Getting a good night’s is an easy way to give your recovery a boost. It’s free, it’s easy, and you can start right now. Here’s how.
Restorative sleep – not too much and not too little – gives your body the time it needs every night to repair and prepare for the next day. A solid night’s sleep can translate into tangible benefits, including:
- More efficient metabolism of food and fewer cravings (e.g., You eat less because you aren’t trying to boost your energy with calories.)
- Improved immune system, allowing you to ward off colds and infection more easily
- Better overall health (e.g., lesser risk of heart disease, diabetes, obesity, and more)

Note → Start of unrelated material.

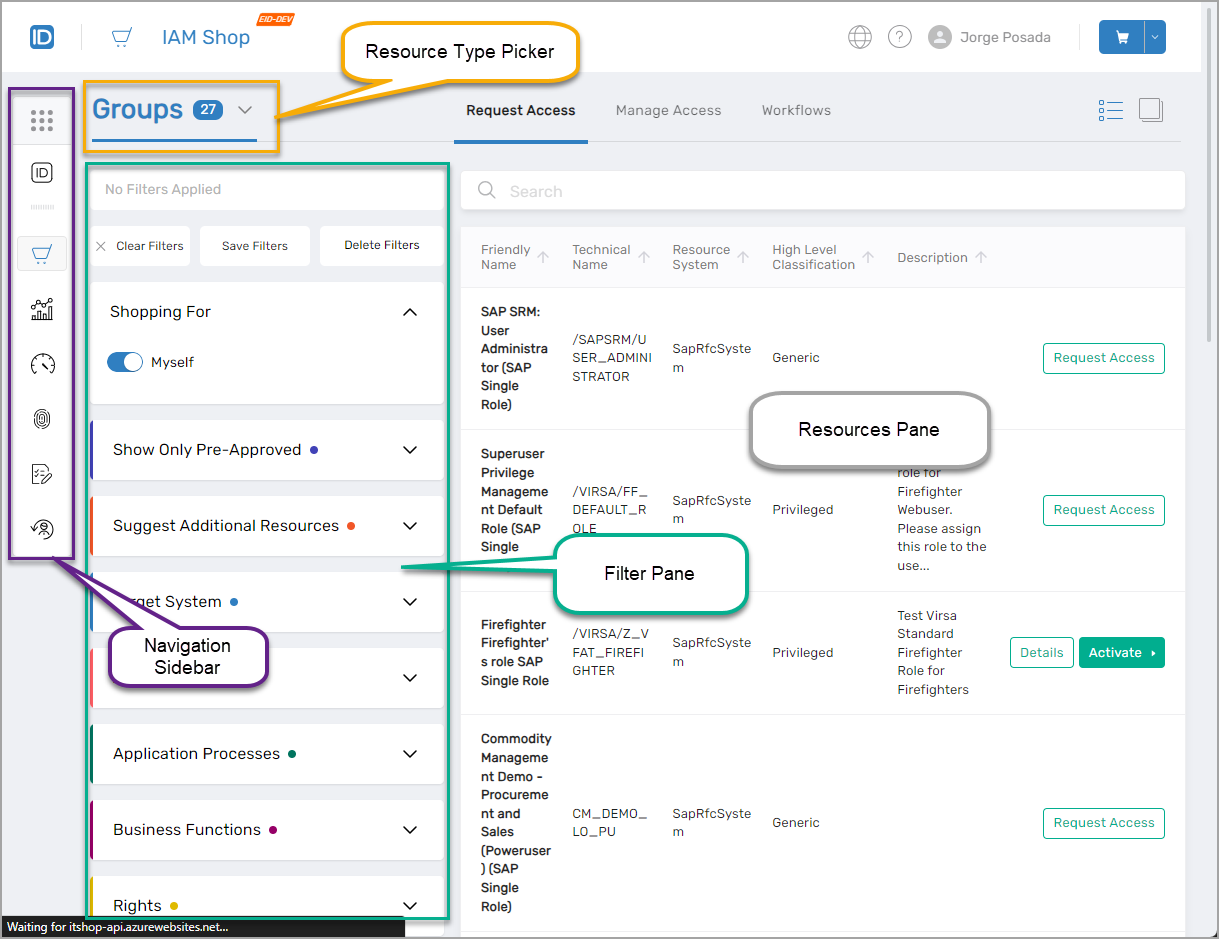Expand Suggest Additional Resources section

point(409,526)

- Lesser chronic or acute pain
- Decreased risk of injury due to accident
- Improved mood
- Increased cognitive function and memory
When you feel better physically and mentally, and are better able to manage chronic health problems, limit accidents, and think more clearly, you will be more equipped to manage the normal ups and downs in life, and more likely to choose healthy coping mechanisms and avoid relapse.
Make It Happen
Of course, you cannot just will yourself to fall asleep or stay asleep if that is difficult for you. But you can make a number of little changes to how, where, and when you get your sleep that can make a huge difference in your ability to enjoy the benefits of restorative rest. You can:
- Go to sleep and get up at the same time every day. Once you determine how much sleep you need each night for optimum functioning, help your brain and body to naturally begin to shut down for sleep and then wake up in the morning by choosing a sleep routine you can maintain every day.

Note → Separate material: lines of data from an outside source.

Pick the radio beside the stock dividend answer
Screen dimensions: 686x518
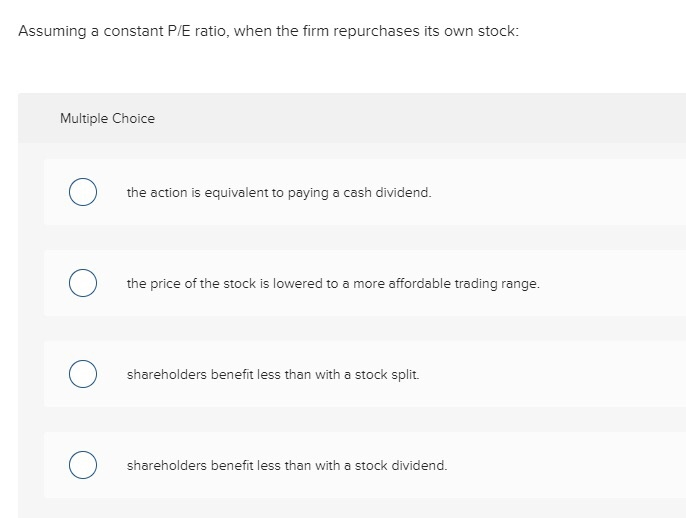tap(83, 466)
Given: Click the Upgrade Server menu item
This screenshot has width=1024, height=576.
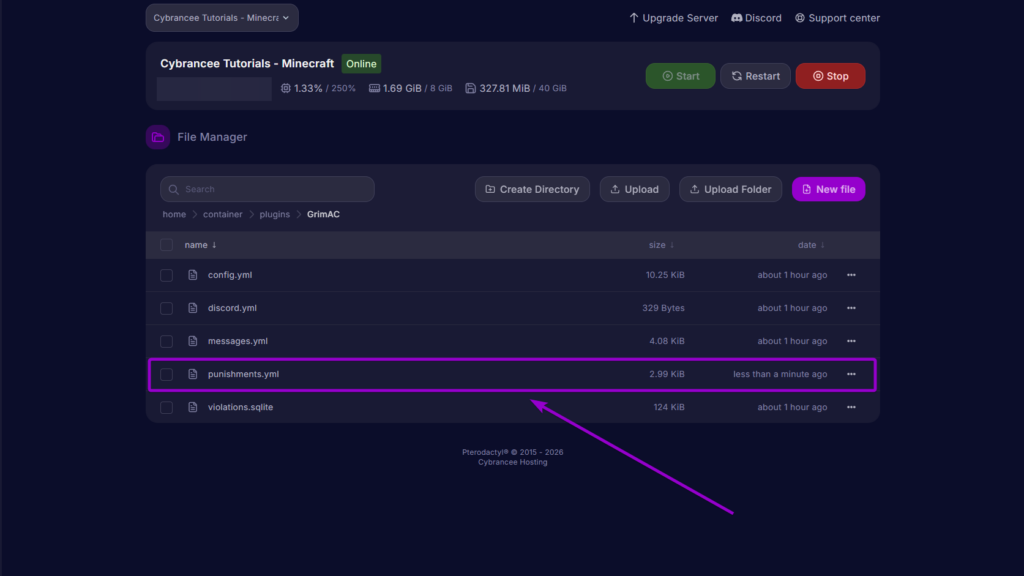Looking at the screenshot, I should click(x=673, y=17).
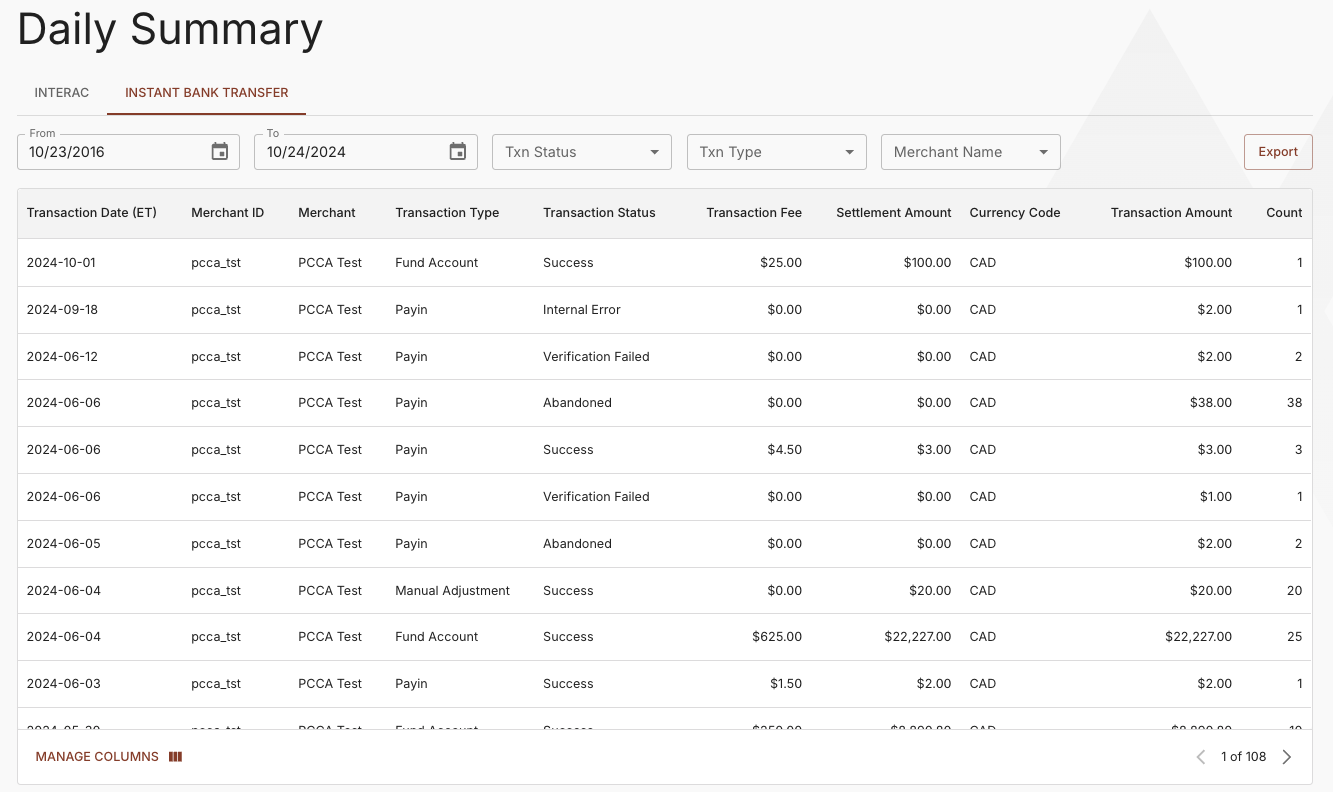Open the To date calendar picker

pyautogui.click(x=457, y=151)
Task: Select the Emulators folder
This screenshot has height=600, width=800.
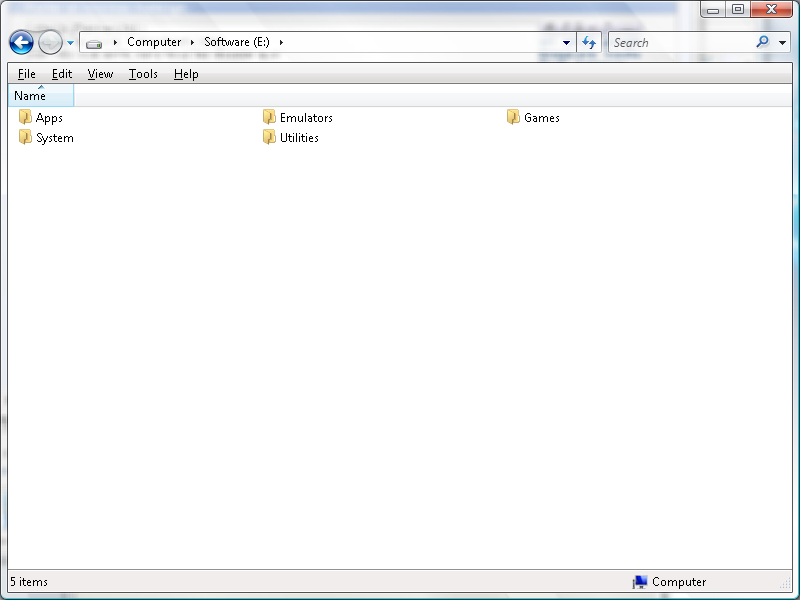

- Create a sleep space that is conducive to uninterrupted sleep. This means having a bed that is comfortable, enough blankets, a dark environment, and white noise if you like. This should all be in a space that is private so you will not be disturbed.
- Avoid activities before bed that will make it harder to fall asleep. Exercise, nicotine use, caffeine, use of electronic screens, and big meals can all keep your brain awake and active for hours, so it is best to avoid these activities in the hours before bed.
- Do not drink or use drugs to help you fall asleep. This goes without saying in recovery, but it is a good reminder that a lack of sleep is not a justification for use of any substance, including addictive sleep medications that are prescribed by a doctor.
- Work out every day. It may be that your body just isn’t tired at bedtime, and that may be due in part to level of energy you expend throughout the day. Getting regular workouts can help you to feel more prepared to sleep at bedtime. In addition, regular exercise can help to boost your mood and manage anxiety and stress as well, which can also help you sleep better at night.
- Wind down before bed. Do some yoga. Take a hot bath. Read a book. Meditate. Do things you enjoy that help you to feel calm, relaxed, and ready to go to bed.
- Get treatment for co-occurring mental health and physical disorders. For many, mental health disorders like post-traumatic stress disorder (PTSD) and anxiety can make it difficult to go to sleep at night. It is important to continually engage with treatment for these issues to manage the underlying trauma and anxiety that may contribute to insomnia in order to get the full benefits of the other lifestyle changes listed above. Similarly, if you are struggling with a disease or injury that is causing you pain and making it difficult to sleep at night, actively work toward recovery on that front as well.
Will Sleep Positively Impact Your Recovery?
Do you have days where you are so exhausted that you tend to snap at people more quickly, make mistakes, and/or have accidents the next day? All of these things only add to your stress levels and contribute to the development of new, ongoing issues that will further increase your stress and decrease your ability to stay focused on your recovery.
There are few things in addiction treatment that apply to everyone across the board without exception, but learning how to get good sleep every night on a regular basis is one of them. If you are having a hard time managing your mood, staying focused at work or in treatment, or otherwise managing stress in your life, one of the first things you can do to make a positive impact on your recovery is to start getting a good night’s sleep every night.
What are some of the things you will do tonight to start getting the sleep you need for a healthy recovery?